I don't think I ever watched any shows that had a Very Special HIV episode. Charles in Charge wasn't going to put up with that shit.
They made us watch 21 Jump Street's Very Special HIV episode in health class one time. As terrible as that show was it was better than regular class. A kid had HIV from a transfusion because he was a hemophiliac but everyone thought he was gay instead. I think I only slept through about half of it.
Iowa reformed their disclosure laws . . . to require that the defendant actually intended to spread HIV and for HIV transmission to actually happen.
Mens rea and real harm. What a novel concept. I'm sure it is just a passing fad.
Mens rea for sure. But real harm? Not so much. If real harm is necessary then I can take a shot at you and not get in trouble if I happen to miss.
If someone knows they have HIV, wants to spread and goes out and tries to do so, they should be guilty of a crime. The fact that their intended victim got lucky shouldn't relieve them of criminal responsibility.
Giving Progs a concept like externalities is like giving a chainsaw to a 6 year old. This is definitely in the running for the dumbest OPED written this year.

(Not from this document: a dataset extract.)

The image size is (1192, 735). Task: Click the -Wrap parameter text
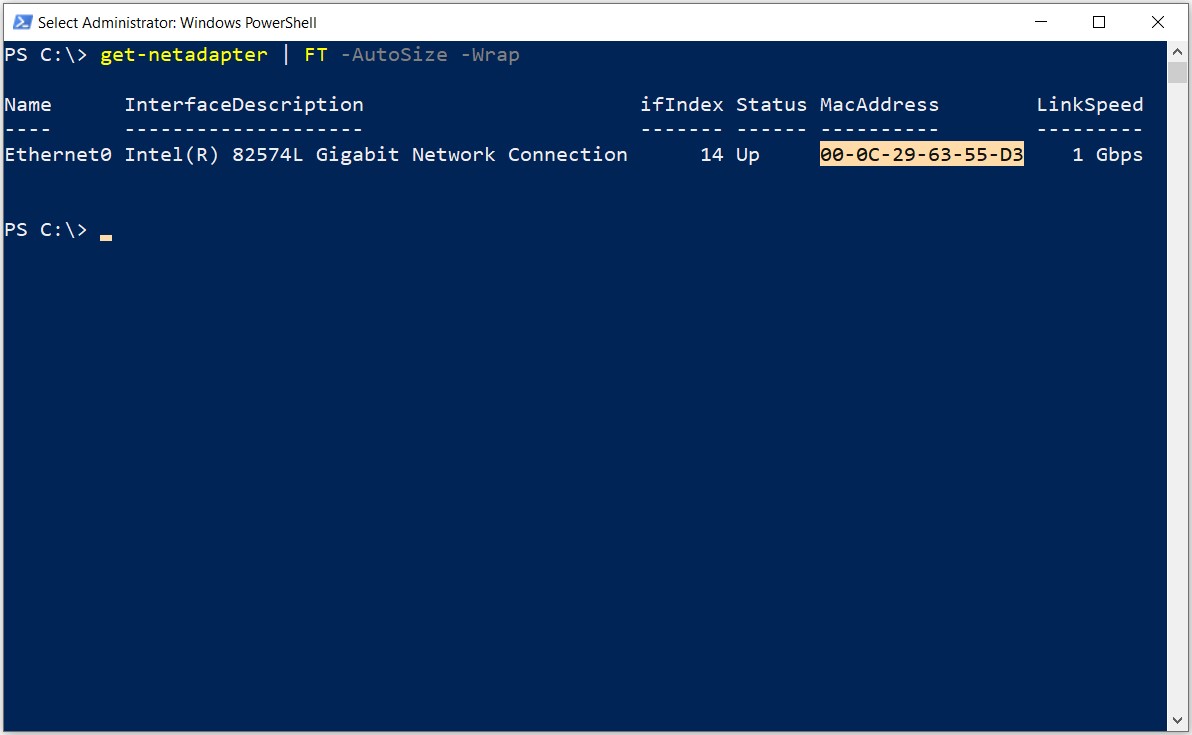[490, 55]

http://www.nytimes.com/2014/07.....share&_r=0
The cost of this carbon is hard to nail precisely, but the government's official monetary valuation of greenhouse gas pollution is roughly $37 per metric ton of CO2 emissions. Many experts, however, double that rate; others multiply it nearly tenfold. So the monetary value of the carbon emissions produced by the average cheeseburger might range from 15 cents (the official government rate), to 24 cents (conservative independent sources) and $1.20 (high independent). The average of these three estimates comes out to 53 cents per burger.
"If I take all the biggest numbers I can find and add them together, that makes an even bigger number!"
Whatever would we do without "many experts" and "others"?
"HeyJim, would you say a metric ton of CO2 causes $370 worth of damage to the earth."
"Metric ton? That sounds like a lot. With the consensus on AGW, it's got to cause that much damage."
*typing*"others say..."
I really don't see why lack of intent is an excuse. Typhoid Mary didn't intend to hurt anyone, either.
*goes to google to check Malaysian Airlines stock price*
The Ukrainian Interior Ministry has come out saying that separatists shot it down.
That seems plausible, but to be fair, of course they said that.